14. Non-Performance:
The Seller may by written notice,
terminate with immediate effect this Contract or suspend his performance of all or any of
his obligations under it immediately and without liability for compensation or damages and
be able to claim reimbursement from the Buyer for any loss sustained therefrom if:
(a)
any payment of any money payable by the Buyer under this Contract and/or any agreement
supplemental to it and/or any other contract with the Seller is not paid to the Seller on
the due date whether demanded or not; or
(b)
the Buyer fails to comply with any of his/its express and/or implied obligations under
this Contract and/or any agreement supplemental to it and/or any other contract with the
Seller; or
(c)
the Buyer fails to comply with any of his/its express or implied obligations under this
Contract and/or any agreement supplemental to it and the failure (if capable of being
remedied) remains unremedied for 7 days after being called to the Buyers attention
by written notice from the Seller; or
(d)
the Buyer dies, becomes bankrupt, becomes insolvent, has a receiving order made against
him/it, makes arrangement with his/its creditors generally or takes or suffers any similar
action as a result of debt; or
(e)
the Buyer convenes a meeting of its creditors or suffers a petition to be presented or a
meeting to be convened or other action to be taken with a view to its liquidation or
amalgamation or reconstruction (except with the written approval of the Seller); or
(f)
an administration order is made in relation to the Buyer; or
(g)
a receiver or administrative receiver is appointed of any of the Buyers property.
15. Liquidated
Damages:
Except in a situation of force majeure
(referred to in clause 9), if the Buyer fails to arrange the payment or establish the
letter of credit strictly in compliance with this Contract within the stipulated date
specified in the Contract, liquidated damages of 2% of the total contract value is to be
paid by the Buyer to the Seller.

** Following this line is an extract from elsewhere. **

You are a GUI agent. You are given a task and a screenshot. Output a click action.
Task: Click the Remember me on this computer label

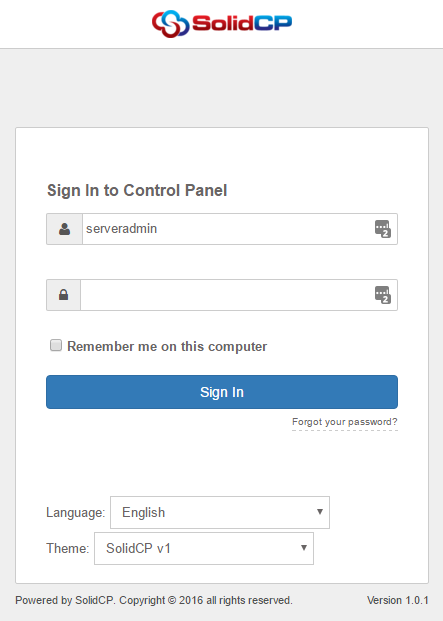pyautogui.click(x=167, y=347)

This amount is to be paid to the Seller within 15 days
after the Buyer receives the claim from the Seller stipulating amount to be paid and
payment instructions.
Except in a situation of force majeure,
if the Seller fails to ship the goods as stipulated in this Contract after receiving the
payment arrangement or letter of credit in order with the terms of this Contract, the
Seller is liable to pay the maximum of 2% of the total contract value as non-performance
liquidated damages to the Buyer within 15 days after the Seller receives such a claim from
the Buyer.
16. General
Conditions:
This Contract comes into effect from the
signing date and any amendment and/or additional clauses to these Clauses shall be valid
only if it is made in writing and duly confirmed by both the parties.
This Contract is to be made entirely in
the English language and is deemed effective if duly accepted via fax.
The Contract is to be issued by the
Seller in duplicate and the Buyer has to return the duplicate copy duly signed and stamped
on or before 5 working days as a token of acceptance to the Seller, failing which this
Contract will be subject to reconfirmation by the Seller.
Nothing in this Contract confers or
purports to confer any right under the Contracts (Rights of Third Parties) Act to enforce
any of its terms on any person who is not a party to it.
All notices under this Agreement shall be
given in writing and shall be deemed to have been given if sent by registered post
addressed to the party at its registered business address.
17. Severability:
The parties hereby agree that if any part
of this Sales Contract is found to be unreasonable, invalid or unlawful under any
enactment or rule of law pertaining thereto, the Court or other competent tribunal shall
have the power to strike out or override that part, whether it be an entire Clause or
Clauses, or some part thereof, and enforce the Sales Contract as if the unreasonable,
invalid or unlawful part or parts aforesaid had not been included.